The net had plenty of video coverage of the event, but what neither the videos nor the articles ever mentioned was exactly how the riot had started. The videos all showed the angry mob clashing with the security officers—failing to show the people who were desperately trying to flee the pepper spray—and the articles just said the protest “got out of hand.” Nowhere did Nate see it mentioned that the whole mess had started because someone had thrown a completely harmless egg.

The knowledge that the protesters were going to be charged with treason, among other things, made Nate sick to his stomach. Despite the ugly things they’d been shouting at him, Nate couldn’t stand the thought of people serving life sentences or even being executed because of a riot they didn’t start, and he arranged a meeting with his father to give the Chairman a clear picture of what really happened.

The meeting was at five o’clock, but of course the Chairman made Nate wait while he finished a phone call that went a half hour long. Nate would have been pissed off, except he was so used to it that he couldn’t muster the energy to be pissed anymore. When he was a kid, Nate had sometimes sensed real paternal affection from his father. He even had a picture of himself as a small child, maybe four years old, riding on his laughing father’s shoulders. But the older he’d gotten, the less his father seemed to like him, and once he hit adolescence, they’d become more like embattled strangers than father and son.

Now that Nate was officially an adult and no longer dependent on his father, he found the best way to keep their relationship civil was to keep it on a strictly business level. His father agreed, which was why he played the make-the-subordinate-wait mind games.

It was just after 5:30 when Nate was finally admitted to the Chairman’s corner office. Even then, his father made him wait just a little longer, scanning over a document he probably wasn’t even reading as Nate helped himself to a tumbler of scotch from the bar.

“Want one?” he asked, holding up the bottle. It was as good a greeting as any.

The Chairman finally looked up from his document, setting it aside. “Please.”
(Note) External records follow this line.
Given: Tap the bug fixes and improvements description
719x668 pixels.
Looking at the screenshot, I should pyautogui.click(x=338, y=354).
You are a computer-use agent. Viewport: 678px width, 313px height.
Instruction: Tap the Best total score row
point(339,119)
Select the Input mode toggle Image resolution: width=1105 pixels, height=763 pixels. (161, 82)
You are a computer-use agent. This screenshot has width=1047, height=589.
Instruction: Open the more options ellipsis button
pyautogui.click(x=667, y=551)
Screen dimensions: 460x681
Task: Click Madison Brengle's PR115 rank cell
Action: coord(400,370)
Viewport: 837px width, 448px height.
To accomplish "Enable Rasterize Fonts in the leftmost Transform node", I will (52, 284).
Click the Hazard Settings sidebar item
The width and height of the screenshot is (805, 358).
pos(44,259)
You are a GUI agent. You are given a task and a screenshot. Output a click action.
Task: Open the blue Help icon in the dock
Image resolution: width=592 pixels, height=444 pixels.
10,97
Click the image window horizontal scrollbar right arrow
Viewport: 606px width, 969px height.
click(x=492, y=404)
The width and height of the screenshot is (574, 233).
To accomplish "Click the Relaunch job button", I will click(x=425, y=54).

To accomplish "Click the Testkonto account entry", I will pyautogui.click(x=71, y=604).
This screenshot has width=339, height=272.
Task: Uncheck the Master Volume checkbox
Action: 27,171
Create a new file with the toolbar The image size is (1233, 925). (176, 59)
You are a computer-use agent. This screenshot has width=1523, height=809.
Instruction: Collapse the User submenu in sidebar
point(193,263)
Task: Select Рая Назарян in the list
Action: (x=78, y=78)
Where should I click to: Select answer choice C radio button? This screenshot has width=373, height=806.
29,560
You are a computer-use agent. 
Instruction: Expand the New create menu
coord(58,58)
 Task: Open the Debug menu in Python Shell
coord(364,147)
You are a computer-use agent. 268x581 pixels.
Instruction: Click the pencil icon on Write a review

Nate poured a second drink, then laid it on his father’s desk before lowering himself rather gingerly into the plush leather chair. He’d found he could almost forget about his injuries when he was either upright or seated; it was the transition between the two that smarted.

“I heard about your … ordeal this morning,” the Chairman said. “I should have had security disperse the crowd before you arrived. It didn’t occur to me that they’d get so out of hand.”

Nate took a sip of his scotch, forcing himself to slow down and think a moment before he made a surly response. Anything the Chairman had heard about the riot had no doubt been reported to him by security personnel, who had a vested interest in portraying the incident as a crowd turning into a rioting mob.

“Actually,” he said, with what he felt was admirable calm, “that’s what I wanted to talk to you about. I’ve been looking at the news coverage. I saw that thirty-two people have been arrested and charged with treason.”

The Chairman’s eyes sharpened, and Nate figured his father sensed where he was going with this.